Select and copy every line of the items below that contains the word "sidebar". Case is significant.
═════ Listing ═════
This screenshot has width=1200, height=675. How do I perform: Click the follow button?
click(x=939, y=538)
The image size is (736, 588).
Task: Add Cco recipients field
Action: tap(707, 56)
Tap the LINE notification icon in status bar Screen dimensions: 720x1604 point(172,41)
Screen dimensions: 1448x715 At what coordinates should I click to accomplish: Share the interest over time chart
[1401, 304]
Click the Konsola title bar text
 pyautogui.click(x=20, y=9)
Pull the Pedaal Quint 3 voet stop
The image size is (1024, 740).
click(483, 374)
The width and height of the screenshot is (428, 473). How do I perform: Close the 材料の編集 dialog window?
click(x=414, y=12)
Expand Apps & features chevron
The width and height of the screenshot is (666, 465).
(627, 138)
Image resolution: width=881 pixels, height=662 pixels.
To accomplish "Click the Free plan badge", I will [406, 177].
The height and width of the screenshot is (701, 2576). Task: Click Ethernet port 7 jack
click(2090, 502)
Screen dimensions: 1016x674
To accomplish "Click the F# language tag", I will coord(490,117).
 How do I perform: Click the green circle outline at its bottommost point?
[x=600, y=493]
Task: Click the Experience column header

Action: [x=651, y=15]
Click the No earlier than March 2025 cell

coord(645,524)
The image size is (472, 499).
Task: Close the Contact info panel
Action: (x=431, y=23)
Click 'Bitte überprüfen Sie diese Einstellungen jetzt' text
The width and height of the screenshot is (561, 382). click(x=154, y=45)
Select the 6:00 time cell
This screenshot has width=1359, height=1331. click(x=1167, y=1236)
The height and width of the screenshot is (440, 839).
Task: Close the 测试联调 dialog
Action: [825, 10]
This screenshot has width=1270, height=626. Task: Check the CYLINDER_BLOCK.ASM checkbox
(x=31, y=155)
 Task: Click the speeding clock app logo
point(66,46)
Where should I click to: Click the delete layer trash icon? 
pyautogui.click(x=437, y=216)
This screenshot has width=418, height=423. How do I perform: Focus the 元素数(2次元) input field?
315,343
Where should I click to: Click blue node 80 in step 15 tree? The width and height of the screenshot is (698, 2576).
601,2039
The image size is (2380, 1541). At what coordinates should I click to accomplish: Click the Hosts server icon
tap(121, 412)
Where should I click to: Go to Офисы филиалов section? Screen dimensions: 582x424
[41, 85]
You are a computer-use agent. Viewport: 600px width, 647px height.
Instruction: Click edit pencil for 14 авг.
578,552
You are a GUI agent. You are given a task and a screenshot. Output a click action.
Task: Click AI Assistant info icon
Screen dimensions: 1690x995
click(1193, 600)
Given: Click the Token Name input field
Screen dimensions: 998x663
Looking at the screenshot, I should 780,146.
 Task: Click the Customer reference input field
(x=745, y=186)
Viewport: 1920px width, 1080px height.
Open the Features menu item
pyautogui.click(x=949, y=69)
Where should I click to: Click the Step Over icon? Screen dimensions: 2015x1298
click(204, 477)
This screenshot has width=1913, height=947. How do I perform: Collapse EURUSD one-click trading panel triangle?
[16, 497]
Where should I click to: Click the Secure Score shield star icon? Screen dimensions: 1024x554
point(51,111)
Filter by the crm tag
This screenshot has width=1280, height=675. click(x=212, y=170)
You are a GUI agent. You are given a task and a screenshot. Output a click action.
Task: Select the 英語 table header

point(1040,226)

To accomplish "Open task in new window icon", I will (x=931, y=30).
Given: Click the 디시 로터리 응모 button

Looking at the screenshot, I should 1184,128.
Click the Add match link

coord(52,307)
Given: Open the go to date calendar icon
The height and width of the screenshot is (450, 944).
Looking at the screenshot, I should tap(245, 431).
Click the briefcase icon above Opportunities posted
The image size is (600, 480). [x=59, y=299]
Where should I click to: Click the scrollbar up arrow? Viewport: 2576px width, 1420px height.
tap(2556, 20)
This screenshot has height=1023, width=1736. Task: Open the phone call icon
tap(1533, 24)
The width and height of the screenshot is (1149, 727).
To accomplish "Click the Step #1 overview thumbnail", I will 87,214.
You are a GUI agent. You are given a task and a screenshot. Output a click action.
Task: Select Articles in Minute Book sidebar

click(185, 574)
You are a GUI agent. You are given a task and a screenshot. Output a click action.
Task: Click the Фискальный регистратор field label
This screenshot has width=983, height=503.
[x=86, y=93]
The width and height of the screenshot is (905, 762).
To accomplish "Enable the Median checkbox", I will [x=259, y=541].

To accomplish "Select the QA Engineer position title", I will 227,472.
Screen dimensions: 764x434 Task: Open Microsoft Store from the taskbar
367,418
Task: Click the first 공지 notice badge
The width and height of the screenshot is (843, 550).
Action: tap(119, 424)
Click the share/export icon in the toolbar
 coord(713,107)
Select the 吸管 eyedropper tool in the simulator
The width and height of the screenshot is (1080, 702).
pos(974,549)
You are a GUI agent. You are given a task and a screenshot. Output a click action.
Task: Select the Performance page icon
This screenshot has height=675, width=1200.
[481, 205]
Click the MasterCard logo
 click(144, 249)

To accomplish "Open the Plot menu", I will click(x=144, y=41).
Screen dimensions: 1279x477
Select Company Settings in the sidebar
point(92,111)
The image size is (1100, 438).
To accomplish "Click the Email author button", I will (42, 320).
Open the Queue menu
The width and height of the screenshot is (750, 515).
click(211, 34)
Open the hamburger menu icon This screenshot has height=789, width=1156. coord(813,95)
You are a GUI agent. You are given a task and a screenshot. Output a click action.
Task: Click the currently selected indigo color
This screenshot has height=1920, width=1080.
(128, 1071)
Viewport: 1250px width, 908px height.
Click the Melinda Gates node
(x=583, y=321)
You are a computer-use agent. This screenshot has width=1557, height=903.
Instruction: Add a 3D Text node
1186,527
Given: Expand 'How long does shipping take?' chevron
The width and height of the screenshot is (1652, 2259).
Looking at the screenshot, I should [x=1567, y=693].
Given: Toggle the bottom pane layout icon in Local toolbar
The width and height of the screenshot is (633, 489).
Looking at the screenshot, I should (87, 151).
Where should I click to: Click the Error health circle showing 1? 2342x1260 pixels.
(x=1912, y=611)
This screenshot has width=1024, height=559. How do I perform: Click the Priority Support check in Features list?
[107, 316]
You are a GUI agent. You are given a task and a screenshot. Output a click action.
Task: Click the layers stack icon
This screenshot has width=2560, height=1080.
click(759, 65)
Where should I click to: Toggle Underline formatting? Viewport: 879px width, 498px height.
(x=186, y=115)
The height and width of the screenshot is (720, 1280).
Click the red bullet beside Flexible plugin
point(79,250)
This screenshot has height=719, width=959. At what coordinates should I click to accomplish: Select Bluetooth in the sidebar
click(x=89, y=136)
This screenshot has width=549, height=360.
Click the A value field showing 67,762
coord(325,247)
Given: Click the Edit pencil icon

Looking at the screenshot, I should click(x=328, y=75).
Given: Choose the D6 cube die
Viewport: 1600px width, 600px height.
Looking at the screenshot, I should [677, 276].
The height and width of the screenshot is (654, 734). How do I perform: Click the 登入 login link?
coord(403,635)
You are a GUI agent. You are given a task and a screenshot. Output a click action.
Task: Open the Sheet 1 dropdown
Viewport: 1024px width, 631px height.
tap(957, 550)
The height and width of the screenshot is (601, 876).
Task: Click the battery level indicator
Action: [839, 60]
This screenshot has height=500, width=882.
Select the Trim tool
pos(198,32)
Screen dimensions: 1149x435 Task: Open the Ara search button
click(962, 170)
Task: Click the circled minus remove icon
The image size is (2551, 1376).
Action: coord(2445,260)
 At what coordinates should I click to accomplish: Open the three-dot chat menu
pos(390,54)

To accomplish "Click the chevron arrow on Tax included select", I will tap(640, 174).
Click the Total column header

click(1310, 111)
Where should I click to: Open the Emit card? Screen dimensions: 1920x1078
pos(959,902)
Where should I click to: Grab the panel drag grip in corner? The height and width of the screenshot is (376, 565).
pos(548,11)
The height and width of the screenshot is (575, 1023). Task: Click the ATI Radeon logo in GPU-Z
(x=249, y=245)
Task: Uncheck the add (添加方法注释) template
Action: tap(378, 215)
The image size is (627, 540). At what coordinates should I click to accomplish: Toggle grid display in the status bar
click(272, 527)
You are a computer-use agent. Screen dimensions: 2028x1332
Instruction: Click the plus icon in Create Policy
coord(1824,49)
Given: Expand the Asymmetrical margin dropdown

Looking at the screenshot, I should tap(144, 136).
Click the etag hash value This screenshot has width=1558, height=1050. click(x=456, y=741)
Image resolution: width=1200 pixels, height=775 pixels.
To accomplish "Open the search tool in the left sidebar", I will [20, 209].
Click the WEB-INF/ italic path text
═════
> Task solution:
Task: Select Articles in Minute Book sidebar
Select Company Settings in the sidebar
This screenshot has height=719, width=959. At what coordinates should I click to accomplish: Select Bluetooth in the sidebar
To accomplish "Open the search tool in the left sidebar", I will [20, 209].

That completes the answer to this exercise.